A Scripture verse is inscribed on the wall of the boxing gym at the Modesto Red Shield: So I run with purpose in every step. I am not just shadowboxing (1 Cor. 9:26 NLT).
“For me, that means every move we make in life is for a purpose,” Barrera said. “And I think this is my purpose right now, where I’m at. I’m here.”
Modesto Corps Officer Captain Raymundo Jimenez credits Barrera with the success of the center’s boxing program. “He’s an inspiration to us, both in his work teaching the kids but also in providing a safe place for them to come,” he said. “The Red Shield was a safe haven for him and now he shares that with the kids. He’s a blessing to this area for sure. Without Juan, the success of the program wouldn’t be what it is today.”
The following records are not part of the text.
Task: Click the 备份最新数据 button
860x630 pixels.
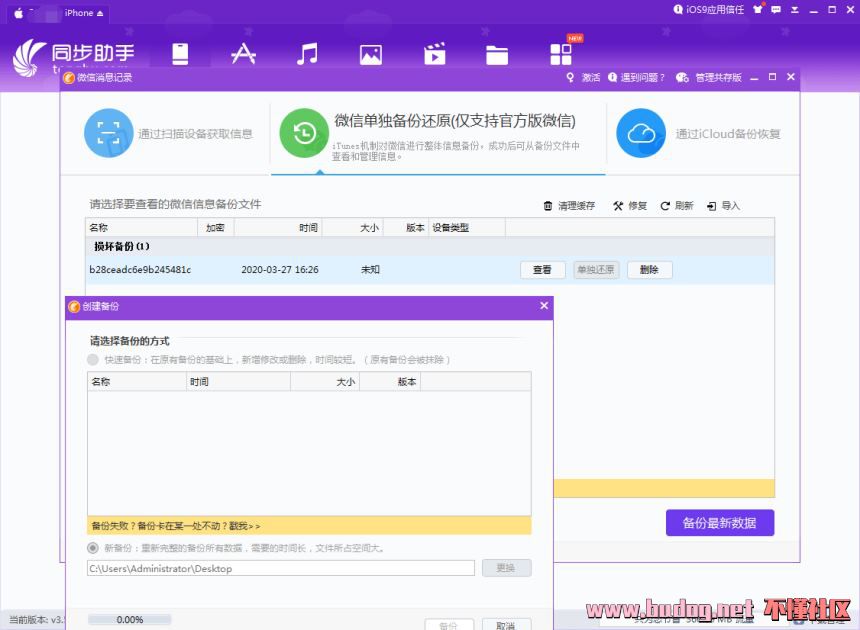Action: coord(719,522)
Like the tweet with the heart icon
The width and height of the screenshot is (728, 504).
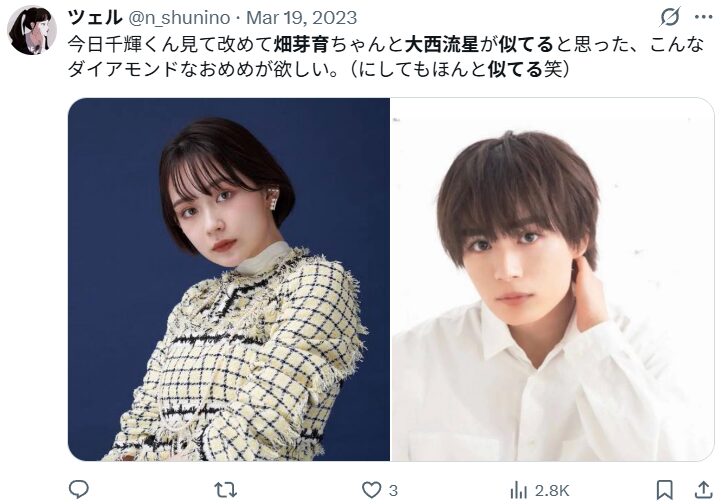371,490
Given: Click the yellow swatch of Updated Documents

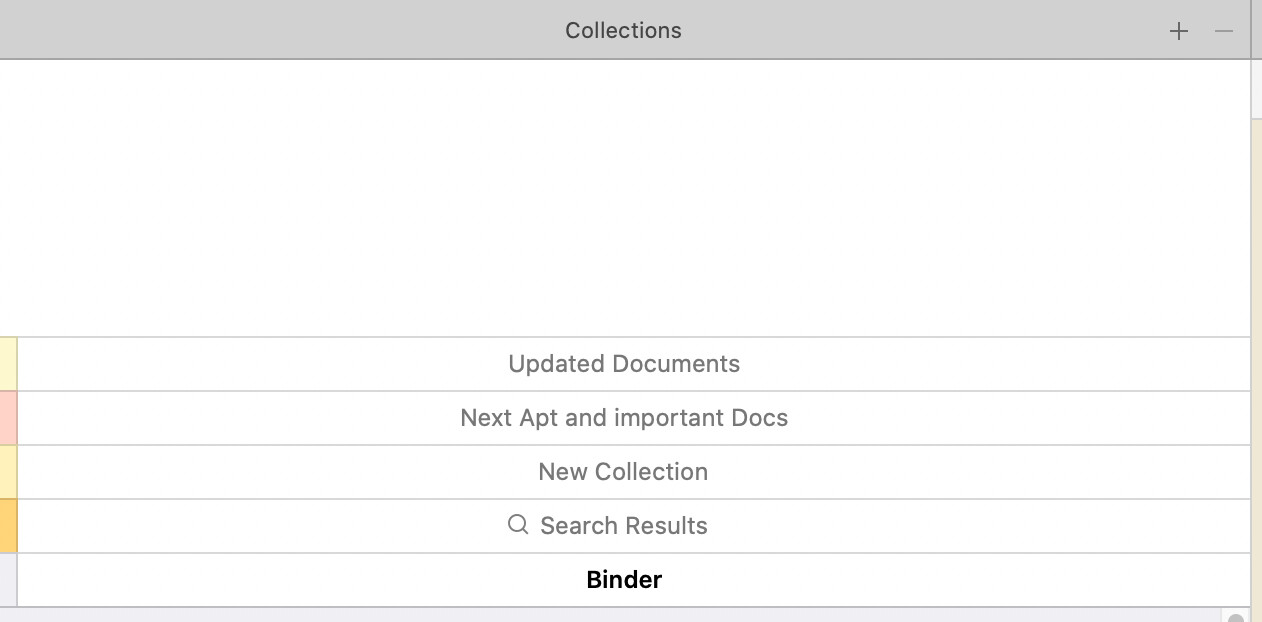Looking at the screenshot, I should [8, 364].
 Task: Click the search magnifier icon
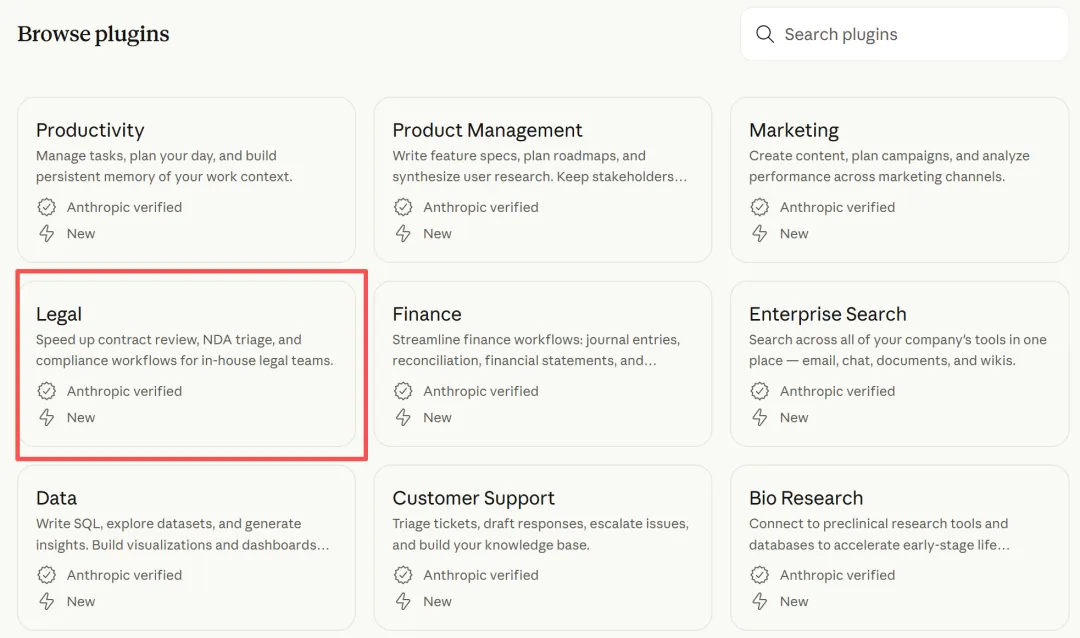[765, 35]
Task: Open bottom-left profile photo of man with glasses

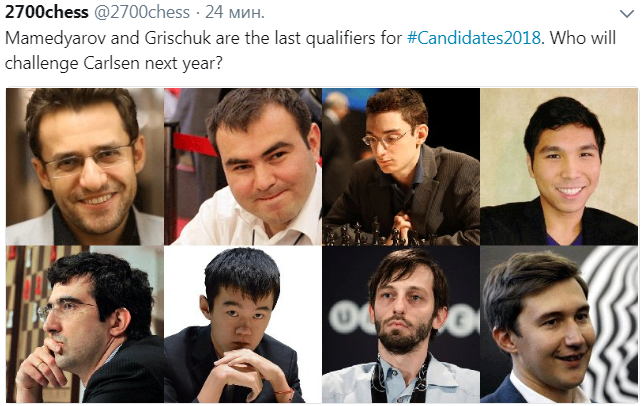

Jimenez said almost 600 people attended the center’s boxing event in October, thanks to Barrera and the connections he’s made in the area and beyond. “He’s impacting kids beyond California, including Texas and Nevada,” Jimenez said.
Barrera gives God the credit for what’s happening at the center.
“What motivates me is when I see the kids grow and progress in their lives, when I see them smile, when I see their personalities change. I see their confidence build and I see them transform not just on the outside, but on the inside,” Barrera said. “That’s the biggest blessing—to change kids’ lives, and it’s not me that changes their lives; it’s God. God uses whatever I have—it might not be my boxing ability, it might be my words of motivation. It might be my character; it might be what I’ve been through around this neighborhood.
“I’m so blessed. I could be somewhere else. I could be dead. I could be in jail, on drugs, homeless,” he said. “Some days I drive to work and just put my hand out the window. And I’m like, ‘Thank you, Jesus. Thank you that I get to go to work today and I get to go to the youth center afterward. It’s great. God is great.”